Subquery has been wrong all this time what do I do?

Question

So I have the following table structure for a Sports Event system

TEAMS TABLE
team_id
game_id
team_name
team_logo

PLAYERS TABLE player_id
team_id
player_name
player_mobile
player_email

So whenever a player submits a team registration details get saved on both tables. Events could be something like Cricket, Basketball, Netball, etc. Sometimes they dont fill in players details and sometimes they resubmit their team again which means same team name is submitted.

So whenever I need to check the accurate details of the team list I have been using this:

SELECT team_id FROM `teams` WHERE `game_id`= 35 GROUP BY `team_name

To get a list of the people in these teams that are the same name I was using this:

SELECT team_id, player_name FROM `player` WHERE team_id IN (SELECT team_id FROM `teams` WHERE `game_id`= 35 GROUP BY `team_name`) AND player_name IS NOT NULL AND player_name <> ''

The problem is the query on top gives me different results to what I am getting on the bottom. What I need to do is to get a list of current teams whenever i need. Duplicates of teams should be not there. Then I need a list of the players of these teams.

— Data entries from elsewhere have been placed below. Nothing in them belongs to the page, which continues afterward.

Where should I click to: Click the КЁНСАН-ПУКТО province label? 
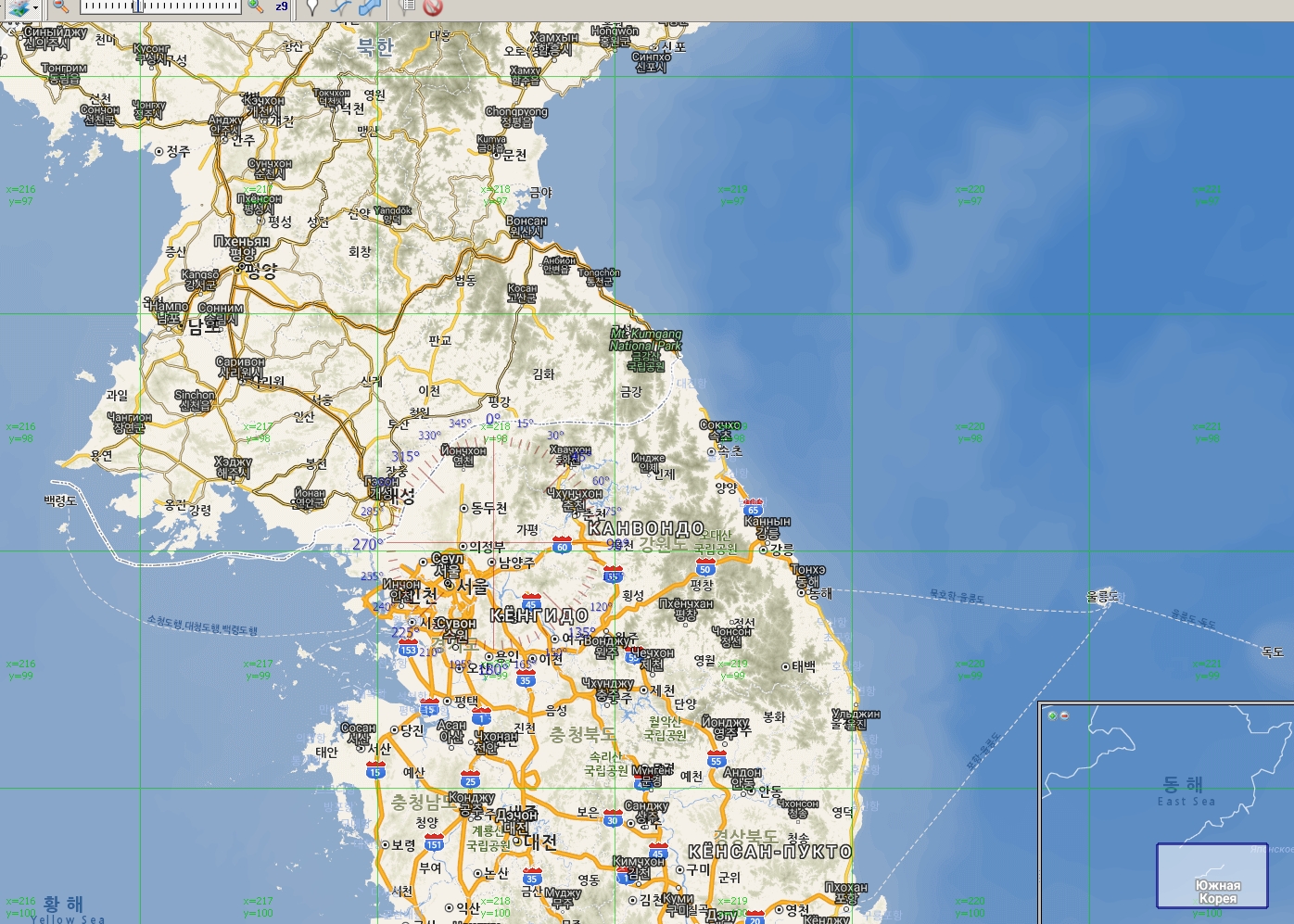click(x=769, y=852)
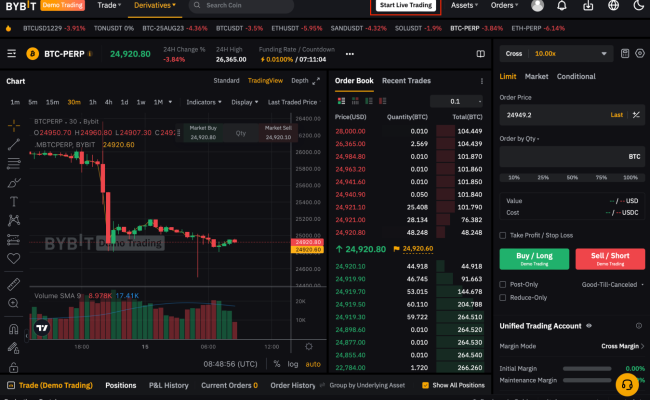Uncheck Show All Positions
Image resolution: width=650 pixels, height=400 pixels.
pyautogui.click(x=425, y=385)
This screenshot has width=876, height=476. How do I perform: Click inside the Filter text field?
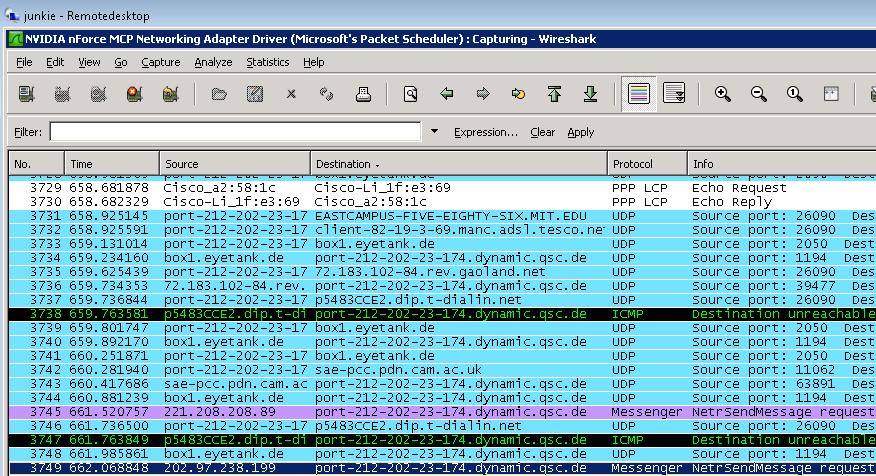pos(235,132)
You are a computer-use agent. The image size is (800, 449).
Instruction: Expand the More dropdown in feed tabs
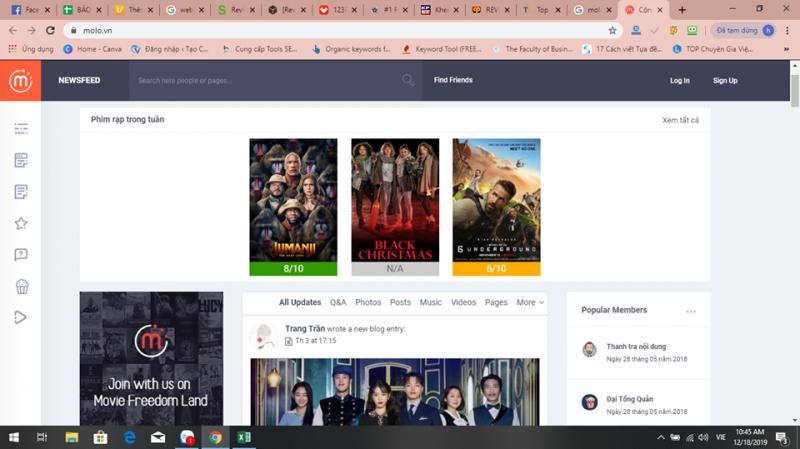point(530,302)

Currently stumped :( Help me pls.

Answer 1

TL;DR

You can get the desired results with a JOIN and DISTINCT

SELECT DISTINCT t.team_name, P.player_name 
FROM teams AS t
    INNER JOIN Players AS p
        ON p.team_id = t.team_id;

FULL EXPLANATION

The following query is not deterministic, that is to say, you could run the same query on the same data multiple times and get different results:

SELECT team_id 
FROM `teams` 
WHERE `game_id`= 35 
GROUP BY `team_name`;

Many DBMS would not even allow this query to run. You have stated that some teams are duplicated, so consider the following dummy data:

team_id    team_name     game_id
------------------------------------
   1       The A-Team       35
   2       The A-Team       35
   3       The A-Team       35

When you group by team_name you are end up with one group, so if we start with a valid query:

SELECT team_name
FROM `teams` 
WHERE `game_id`= 35 
GROUP BY `team_name`;

We would expect one result:

team_name
--------------
The A-Team

When you add team_id in to the select, with no aggregate function, you need to pick one value for team_id , but the query engine has 3 different values to chose from, and none of them are more correct than any other. This is why anything in the select statement, must be contained within the group by (or functionally dependent on something that is), or part of an aggregate function.

The MySQL Docs state:

In standard SQL, a query that includes a GROUP BY clause cannot refer to nonaggregated columns in the select list that are not named in the GROUP BY clause. For example, this query is illegal in standard SQL because the name column in the select list does not appear in the GROUP BY:

SELECT o.custid, c.name, MAX(o.payment)
  FROM orders AS o, customers AS c
  WHERE o.custid = c.custid
  GROUP BY o.custid;

For the query to be legal, the name column must be omitted from the select list or named in the GROUP BY clause.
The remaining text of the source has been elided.